The investigations were conducted between 1929 and 1933 at the request of the Motion Picture Research Council and include:
- Motion Pictures and Youth by W.W. Charters, combined with
 Getting Ideas From The Movies by P.W. Holiday and George D. Stoddard
- The Content of Motion Pictures and Children's Attendance at Motion Pictures by Edgar Dale
- The Emotional Responses of Children to the Motion Picture Situation by W.S. Dysing and Christian A. Ruckmick, combined with
 Motion Pictures and Standards of Morality by Charles C. Peters
- Motion Pictures and the Social Attitudes of Children by Ruth C. Peterson and L.L. Thurstone, combined with
 Relationship of Motion Pictures to the Character and Attitudes of Children by Mark A. May and Frank Shuttleworth
- Children's Sleep by Samuel Renshaw, Vernon A. Miller, and Dorothy Marquis
- Movie and Conduct by Herbert Blumer
- Movies, Delinquency, and Crime by Herbert Blumer and Philip M. Hauser
- Boys, Movies and City Streets by Paul G. Cressey and Frederick M. Thrasher
- How to Appreciate Motion Pictures by Edgar Dale

The Payne Fund, an organization "interested in the radio, motion pictures and reading in relation to children and youth", supported these independent studies.
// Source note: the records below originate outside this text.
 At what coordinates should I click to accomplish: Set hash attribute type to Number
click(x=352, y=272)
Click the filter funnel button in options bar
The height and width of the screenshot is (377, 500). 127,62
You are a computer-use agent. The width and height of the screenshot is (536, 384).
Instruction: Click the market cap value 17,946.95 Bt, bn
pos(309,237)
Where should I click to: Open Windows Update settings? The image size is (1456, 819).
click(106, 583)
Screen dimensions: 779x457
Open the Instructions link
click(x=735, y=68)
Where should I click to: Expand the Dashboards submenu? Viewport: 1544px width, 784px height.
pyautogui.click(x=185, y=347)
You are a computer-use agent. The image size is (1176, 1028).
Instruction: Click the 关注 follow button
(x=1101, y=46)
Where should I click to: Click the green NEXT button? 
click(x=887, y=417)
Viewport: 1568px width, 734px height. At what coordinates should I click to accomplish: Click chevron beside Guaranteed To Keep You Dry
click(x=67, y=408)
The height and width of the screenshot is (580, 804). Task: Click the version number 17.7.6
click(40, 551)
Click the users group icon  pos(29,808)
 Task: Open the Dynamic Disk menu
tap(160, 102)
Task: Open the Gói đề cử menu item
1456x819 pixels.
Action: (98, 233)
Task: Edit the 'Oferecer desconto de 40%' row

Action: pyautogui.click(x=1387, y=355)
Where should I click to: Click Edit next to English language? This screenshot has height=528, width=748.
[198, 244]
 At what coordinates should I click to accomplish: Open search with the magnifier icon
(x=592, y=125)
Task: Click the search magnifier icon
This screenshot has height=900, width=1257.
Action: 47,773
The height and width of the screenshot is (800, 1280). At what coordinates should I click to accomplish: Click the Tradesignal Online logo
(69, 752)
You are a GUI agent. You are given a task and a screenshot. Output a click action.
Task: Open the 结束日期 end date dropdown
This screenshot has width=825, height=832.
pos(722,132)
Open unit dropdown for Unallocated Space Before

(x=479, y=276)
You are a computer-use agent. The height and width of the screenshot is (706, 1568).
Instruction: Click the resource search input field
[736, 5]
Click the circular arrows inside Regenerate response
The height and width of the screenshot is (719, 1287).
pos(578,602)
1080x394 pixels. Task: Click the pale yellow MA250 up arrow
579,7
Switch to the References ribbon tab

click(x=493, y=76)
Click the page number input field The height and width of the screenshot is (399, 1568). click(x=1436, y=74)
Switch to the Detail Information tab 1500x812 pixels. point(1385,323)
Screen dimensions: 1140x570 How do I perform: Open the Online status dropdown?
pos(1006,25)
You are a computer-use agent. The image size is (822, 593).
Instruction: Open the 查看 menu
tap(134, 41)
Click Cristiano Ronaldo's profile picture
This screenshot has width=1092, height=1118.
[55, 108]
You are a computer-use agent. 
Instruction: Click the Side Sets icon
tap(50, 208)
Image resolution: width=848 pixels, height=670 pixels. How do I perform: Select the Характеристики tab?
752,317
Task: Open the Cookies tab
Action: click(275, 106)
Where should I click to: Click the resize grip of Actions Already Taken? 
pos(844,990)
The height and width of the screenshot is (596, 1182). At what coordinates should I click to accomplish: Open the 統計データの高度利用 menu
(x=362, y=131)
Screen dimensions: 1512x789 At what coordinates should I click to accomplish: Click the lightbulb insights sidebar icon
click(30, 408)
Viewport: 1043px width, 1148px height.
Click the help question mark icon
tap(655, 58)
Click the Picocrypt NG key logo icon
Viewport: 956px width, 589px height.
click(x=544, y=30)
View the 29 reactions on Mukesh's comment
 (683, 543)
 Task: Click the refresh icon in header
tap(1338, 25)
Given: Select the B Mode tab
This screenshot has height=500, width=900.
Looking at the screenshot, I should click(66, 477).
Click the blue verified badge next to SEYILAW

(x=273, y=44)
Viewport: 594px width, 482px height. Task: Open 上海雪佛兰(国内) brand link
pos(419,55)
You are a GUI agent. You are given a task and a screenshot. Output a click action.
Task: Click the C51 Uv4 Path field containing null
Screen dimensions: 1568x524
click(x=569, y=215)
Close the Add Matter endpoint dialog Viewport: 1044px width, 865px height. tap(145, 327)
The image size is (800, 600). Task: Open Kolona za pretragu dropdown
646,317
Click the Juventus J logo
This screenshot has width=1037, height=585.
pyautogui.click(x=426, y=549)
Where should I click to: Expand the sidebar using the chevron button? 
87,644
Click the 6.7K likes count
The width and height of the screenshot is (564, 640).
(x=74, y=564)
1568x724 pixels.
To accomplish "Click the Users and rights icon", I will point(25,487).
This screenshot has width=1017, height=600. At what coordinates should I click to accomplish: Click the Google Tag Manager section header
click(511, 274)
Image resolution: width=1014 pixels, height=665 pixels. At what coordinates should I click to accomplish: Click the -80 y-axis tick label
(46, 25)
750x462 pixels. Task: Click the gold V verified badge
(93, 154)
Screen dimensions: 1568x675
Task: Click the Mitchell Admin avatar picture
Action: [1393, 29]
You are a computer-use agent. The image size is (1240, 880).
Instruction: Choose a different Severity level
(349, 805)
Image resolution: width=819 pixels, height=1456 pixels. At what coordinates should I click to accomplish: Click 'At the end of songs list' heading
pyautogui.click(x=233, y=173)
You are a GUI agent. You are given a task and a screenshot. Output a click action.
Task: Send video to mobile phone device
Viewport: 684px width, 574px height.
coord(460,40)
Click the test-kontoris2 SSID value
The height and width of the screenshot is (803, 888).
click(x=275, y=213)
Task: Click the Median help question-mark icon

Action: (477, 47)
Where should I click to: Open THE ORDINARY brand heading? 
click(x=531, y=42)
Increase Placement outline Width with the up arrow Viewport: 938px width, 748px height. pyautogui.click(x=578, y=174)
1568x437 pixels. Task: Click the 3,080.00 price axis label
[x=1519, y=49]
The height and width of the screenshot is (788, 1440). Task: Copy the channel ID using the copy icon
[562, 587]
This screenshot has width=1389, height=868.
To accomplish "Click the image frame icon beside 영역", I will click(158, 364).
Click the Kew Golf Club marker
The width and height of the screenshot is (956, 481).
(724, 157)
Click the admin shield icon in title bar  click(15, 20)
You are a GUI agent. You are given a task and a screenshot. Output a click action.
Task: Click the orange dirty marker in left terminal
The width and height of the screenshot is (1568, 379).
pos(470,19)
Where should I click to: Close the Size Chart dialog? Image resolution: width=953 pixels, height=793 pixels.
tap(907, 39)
Our Movie Made Children, aimed at middle class mothers and religious groups, echoed the pro-censorship attitude behind the Payne Fund, and dramatized the threats movies posted to children. Criticized today as "emotional and inflammatory" the book, in its time was widely read because, although each study and the popular summary was to be an independently written volume of a series, Forman’s book was the first published and therefore often viewed, at the time, as the "authoritative public source".

Although Charters stated he had examined the accuracy of the claims made in Our Movie Made Children in his introduction to the book, he goes on to say that "[his] interpretations of the studies, however, his selection of illustrative material, his literary style, his dramatic and emphatic presentation are of necessity entirely his own".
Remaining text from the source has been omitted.